4.  For gentle bends (< 45°) steel pipe ends can be cut at a slight angle and welded together avoiding the use of expensive fittings.
5.  If there is ever a forrest fire plastic pipe on top of the ground may well burn up.
6.  In cold temperatures a tree falling on exposed HDPE will crack it.

Of course the best way to protect any pipe is to burry it and that would make plastic more attractive as it also limits thermal expansion and contraction which can be a problem with HDPE on the surface. (I have seen exposed plastic pipe pull apart at joints when the temperature dropped at night. The 8" PVC pipe was glued up on a hot day, empty, when the overnight temperatures dropped it pulled two of 12 joints apart.)

All things considered, if you have more than 100' of head and need > 8" diameter pipe you are a good candidate to use steel pipe especially if you can weld it yourself reasonably well. If you have to come down rocky cliffs, like I did, then that would favor steel pipe also.

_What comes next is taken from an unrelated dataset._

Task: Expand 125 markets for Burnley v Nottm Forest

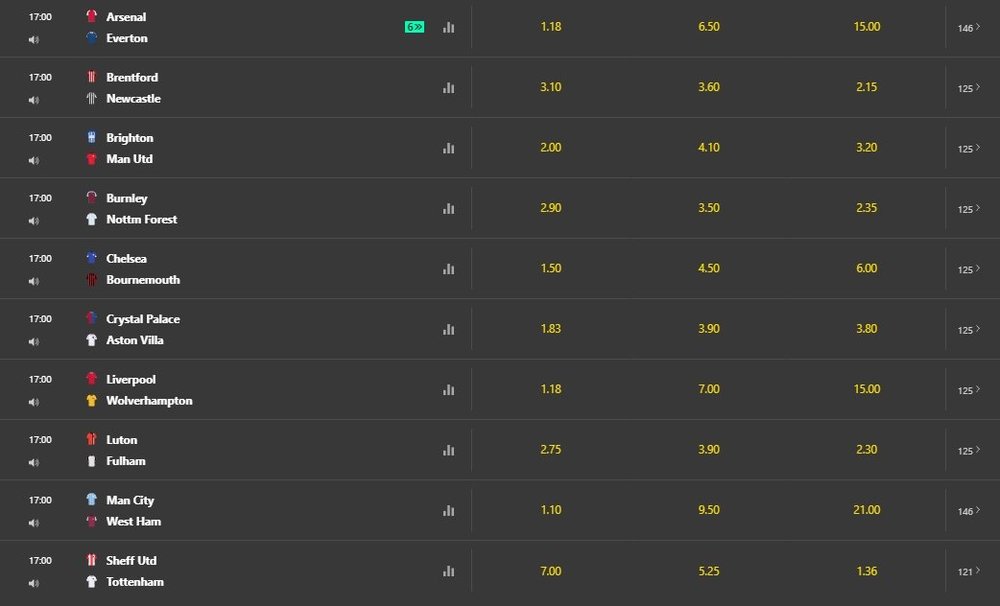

For lower heads and / or smaller diameters HDPE or even PVC would be easier to handle and more durable when buried. If plastic pipe is not buried it will need to be protected from UV exposure.

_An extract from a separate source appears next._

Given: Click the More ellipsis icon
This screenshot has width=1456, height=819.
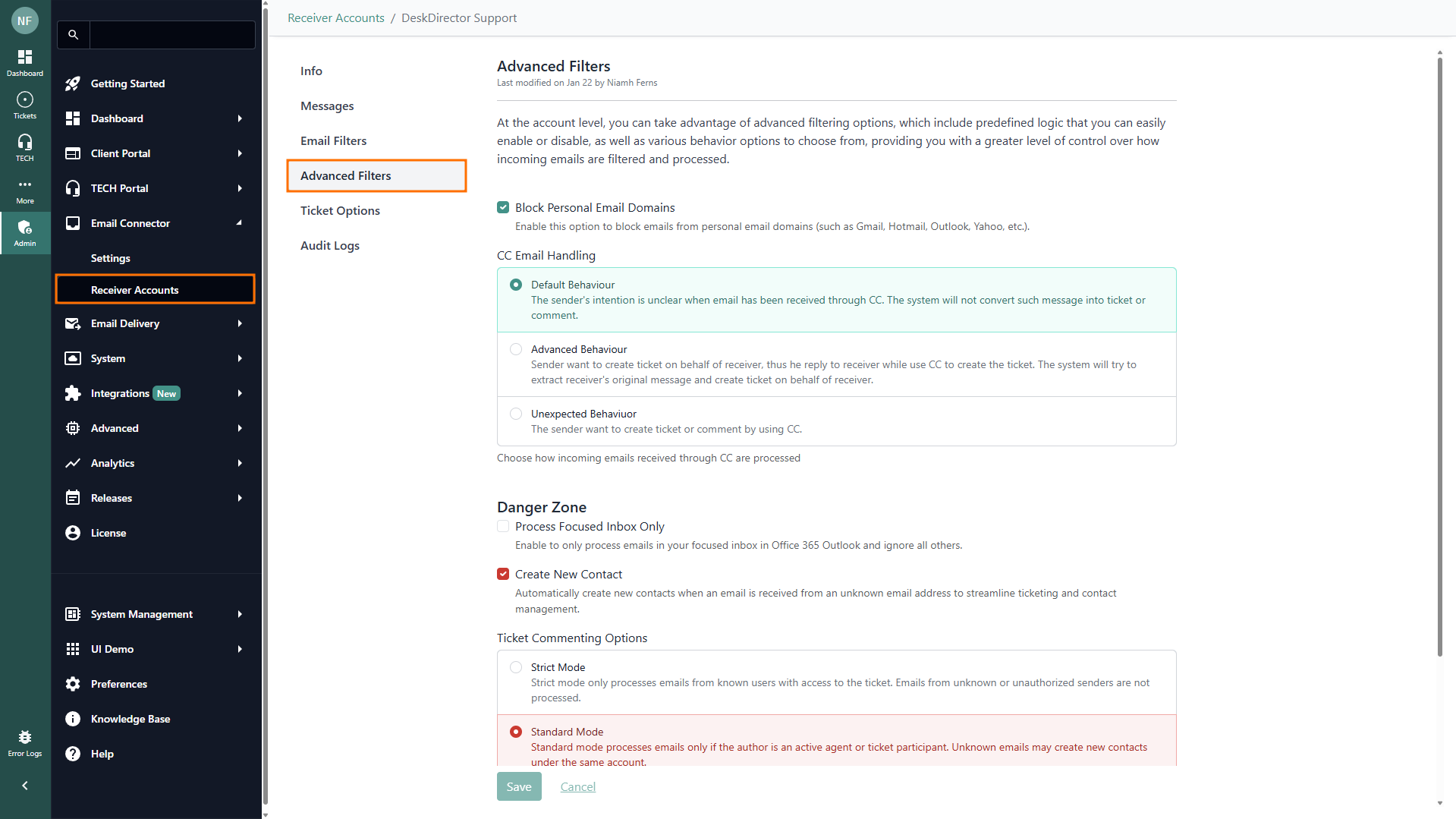Looking at the screenshot, I should 25,185.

Marking & cutting 8"  0.25" wall steel pipe.
Make the cut with an angle grinder and thin cutoff blade.

Welding pipe on pipe dolly

                  Using homemade alignment clamp.
                         Welding pipe on the ground                          

Below, the blown out schedule 40 T
static pressure 94 PSI, must have surged.

The fiberglass reinforced schedule 40 elbow.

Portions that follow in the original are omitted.